Channel 4 Learning


Learning Programme Notes - History

THE WAR OF THE WORLD

PROGRAMME 1: THE CLASH OF THE EMPIRES

PROGRAMME AIMS

The programme should enable students to:

BACKGROUND

On a dramatic journey from the beginning of the 20th century to the mid-1920s, presenter Niall Ferguson shows us the dominant themes of race and empire in the horrendous conflicts of this period.

In 1900, the West really did rule the world, with much of the southern hemisphere and the East under Western control. The West's imperial expansion was part of its assumption of innate racial supremacy, as illustrated in the programme by the Trans-Siberian Railway, which sent two million Russians eastwards to further and further expand their empire into Asia.

This perceived supremacy was put to the test in 1904 when the Japanese launched a surprise torpedo attack at Port Arthur, Manchuria (a far-flung outpost of the Russian Empire). The Russians sent their battleships, assuming an easy victory, but in May 1905 the Japanese sunk two-thirds of the Russian fleet. This threat from the East was compounded by civil unrest. We learn about the role of Leon Trotsky in the Russian Revolution, which started with the uprising of 1905. Despite Trotsky's appeal with oppressed factory workers, as a Jew he was immediately suspect, and when the Tzar reasserted control he ended up in jail.

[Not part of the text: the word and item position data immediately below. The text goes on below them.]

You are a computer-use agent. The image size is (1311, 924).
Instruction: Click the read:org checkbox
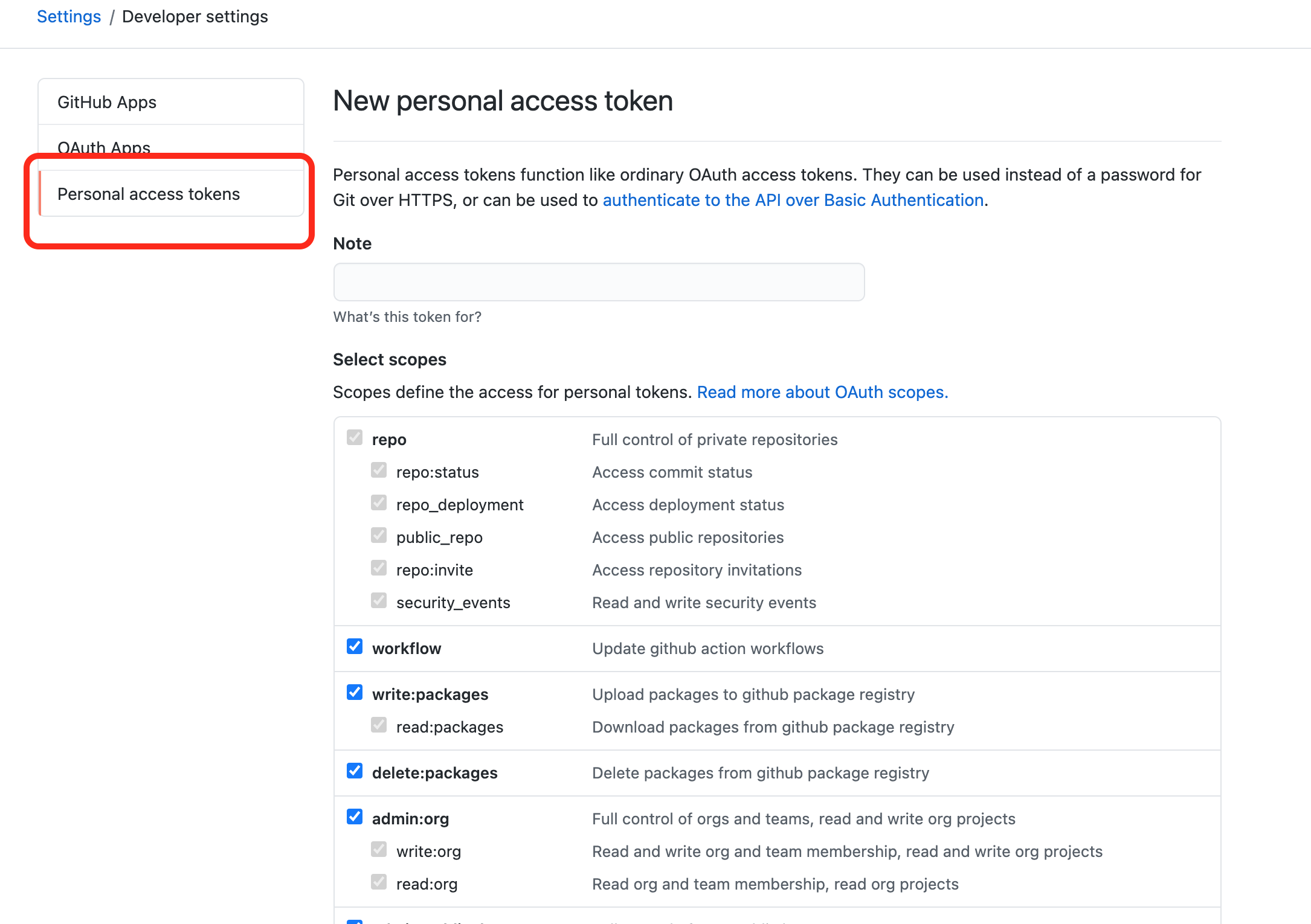tap(379, 882)
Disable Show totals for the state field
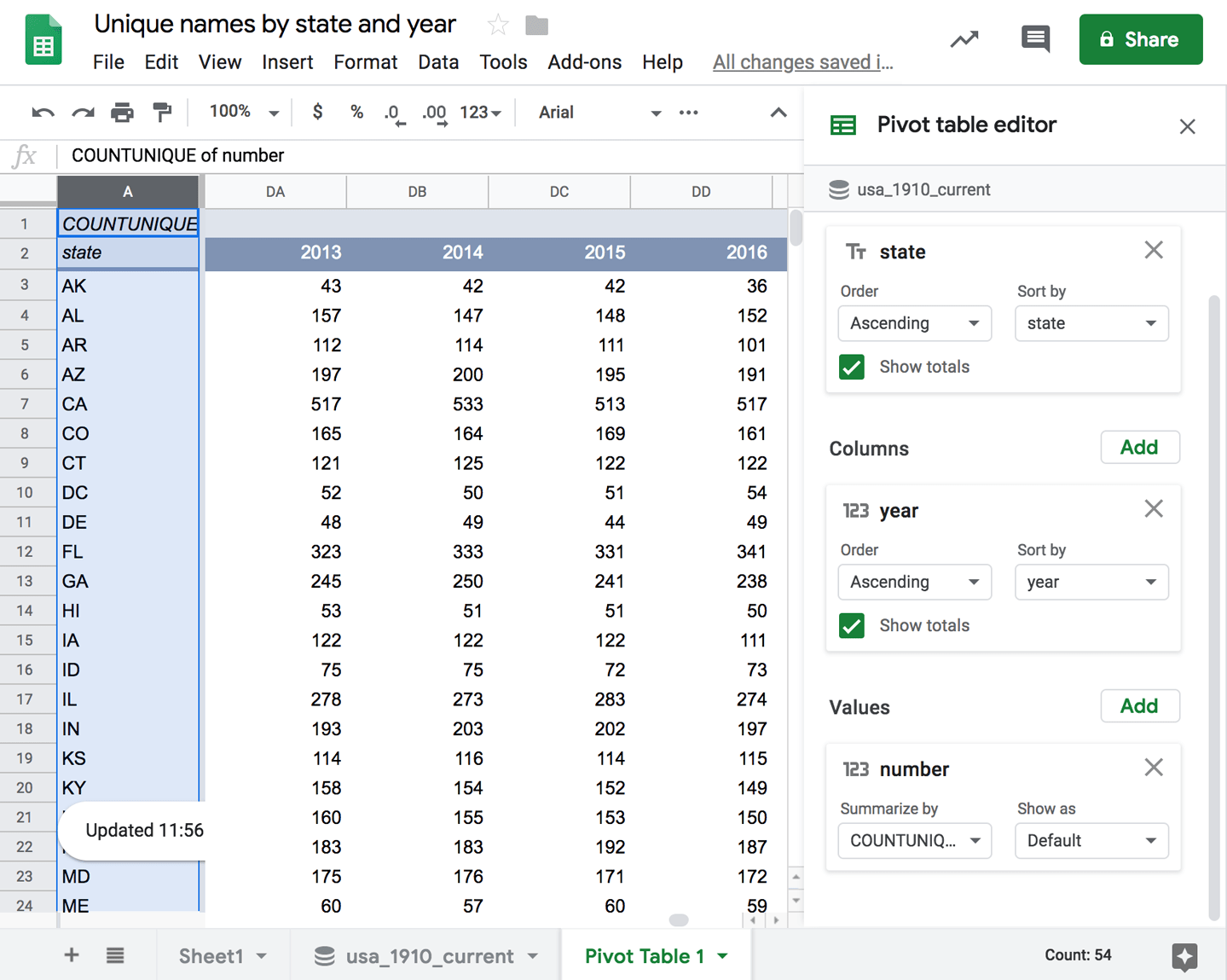Viewport: 1227px width, 980px height. [x=852, y=367]
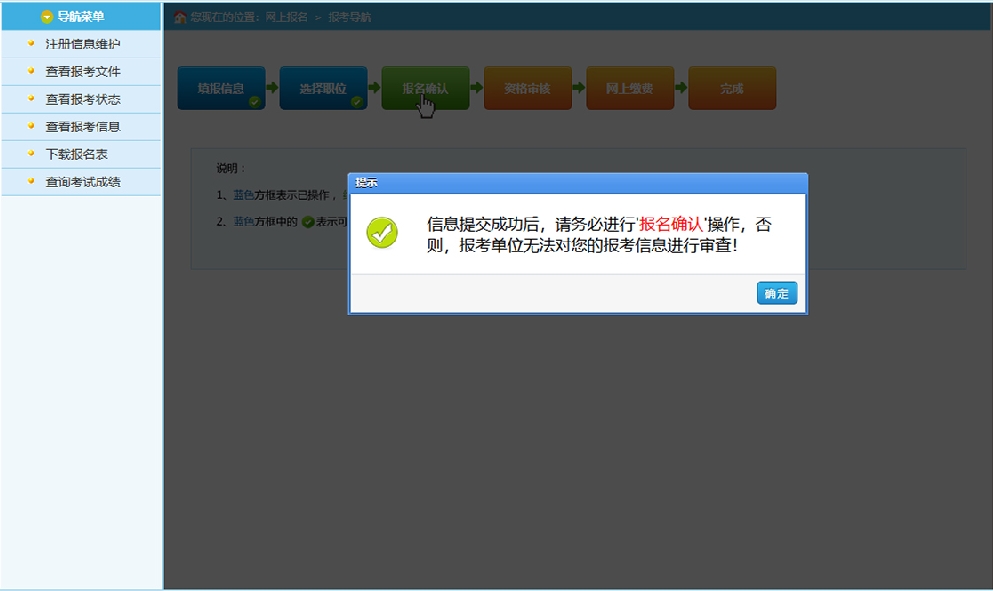Click 网上报名 in the breadcrumb path

pos(286,18)

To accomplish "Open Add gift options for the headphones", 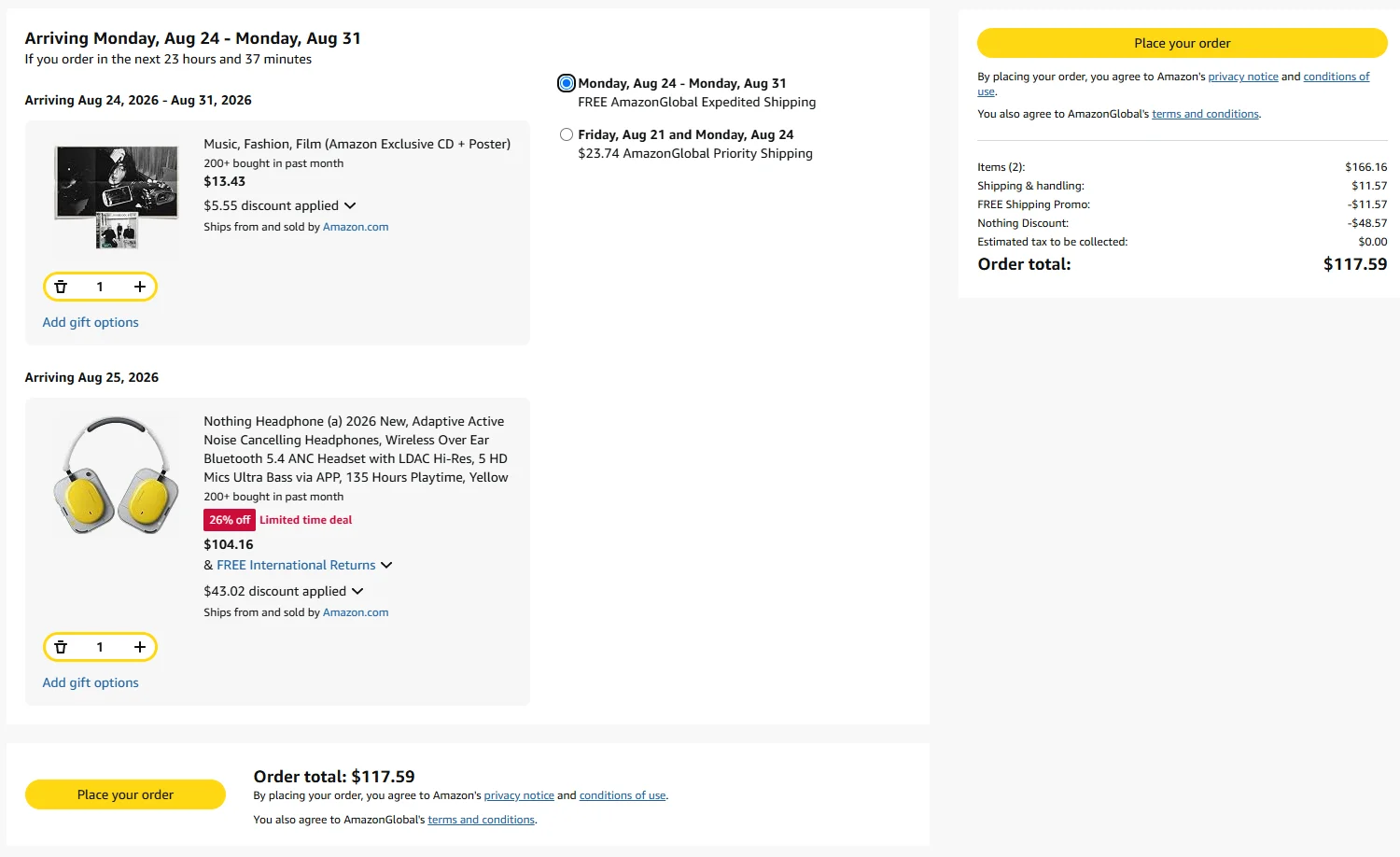I will [91, 682].
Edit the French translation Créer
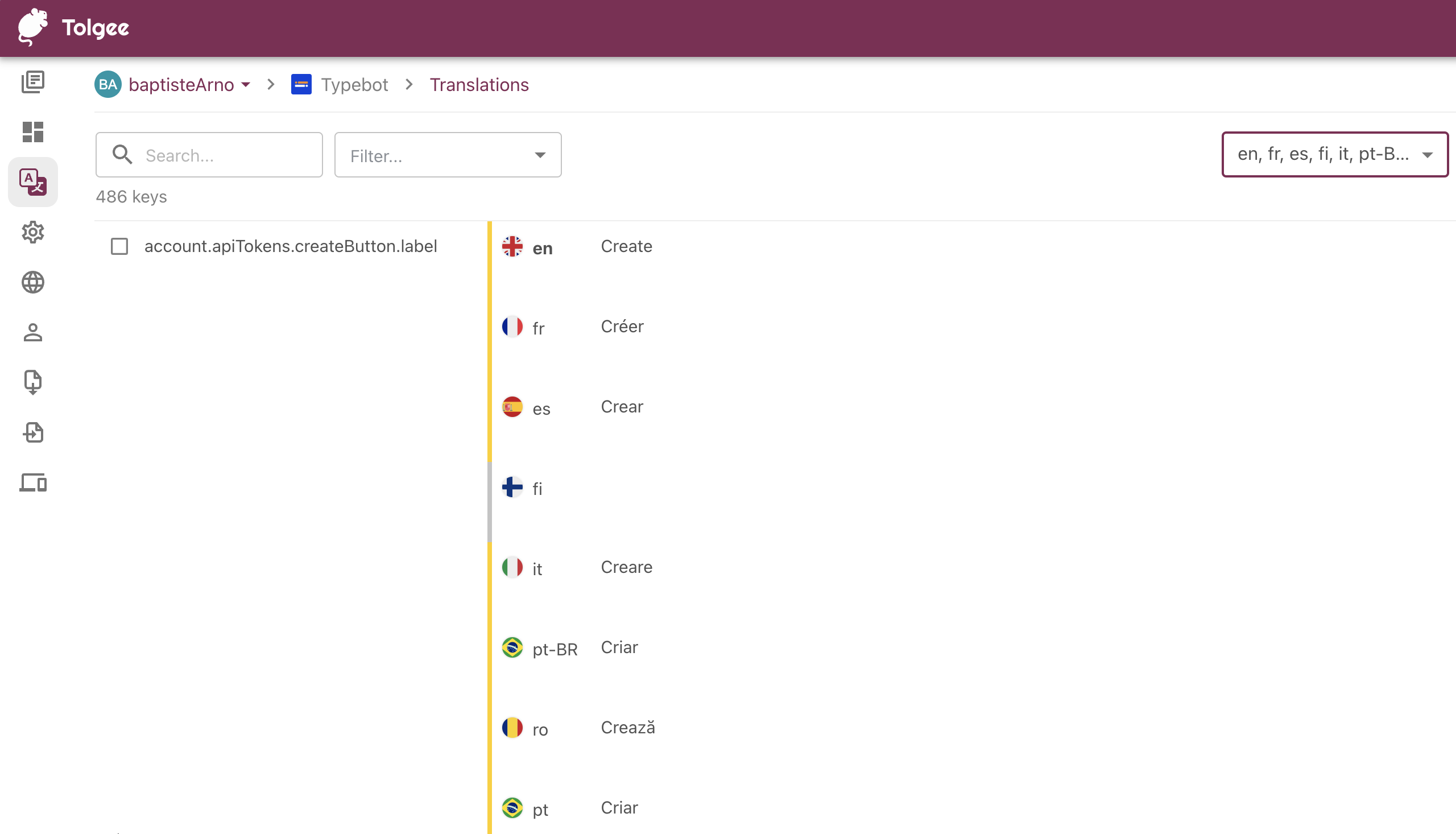This screenshot has height=834, width=1456. [622, 327]
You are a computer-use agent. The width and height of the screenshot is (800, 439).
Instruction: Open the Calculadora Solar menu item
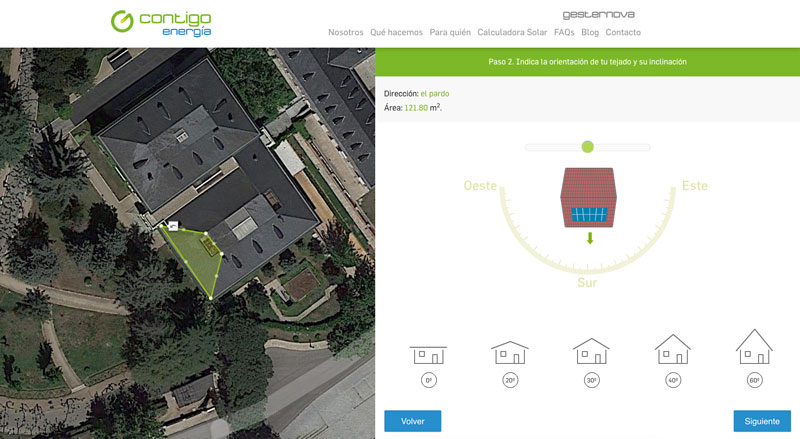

Niall visits a plaque in Sarajevo, Bosnia-Herzegovina, which commemorates the event that is thought to have started the First World War – the assassination of the Austrian Archduke Franz Ferdinand in 1914. With actual footage and photographs, we hear how the assassination unfolded, and Niall explains why this relatively small event led to the biggest war that had even been witnessed and the death of 10 million people. As other empires got involved and took sides, we see how this became a world war. People came from all over the world to fight in Europe, many of them multi-ethnic, such as soldiers from India fighting for Britain. We discover how race and racial hatred fuelled the war as much as political or ideological differences.

Back in Russia, towards the end of the First World War, the Bolshevik revolution led by Lenin promised equality, peace, bread and power for the Soviets, and yet it brought years of civil war. We learn of the Bolsheviks' hard-line tactics for dealing with opponents, and see that this time in Soviet history has more to do with terror than people power, with mass executions of peasants and political opponents intended to terrify people into submission. With Stalin now a key figure, an ethnic war continued as the Bolsheviks tried to control the many different nationalities within the vast empire. Between 1918 and 1922, eight million people were killed and, in many ways, one Russian empire had simply changed to another.

In other parts of Europe, ethnic differences were leading to the death and migration of thousands of people, as old empires were turned into viable nation-states in the aftermath of the First World War. Niall tells us the tragic story of the Armenian and Greek people in the Ottoman Empire (centred on present-day Turkey). The murder or expulsion of one-and-a-half million Armenians has been generally acknowledged as the first ever genocide.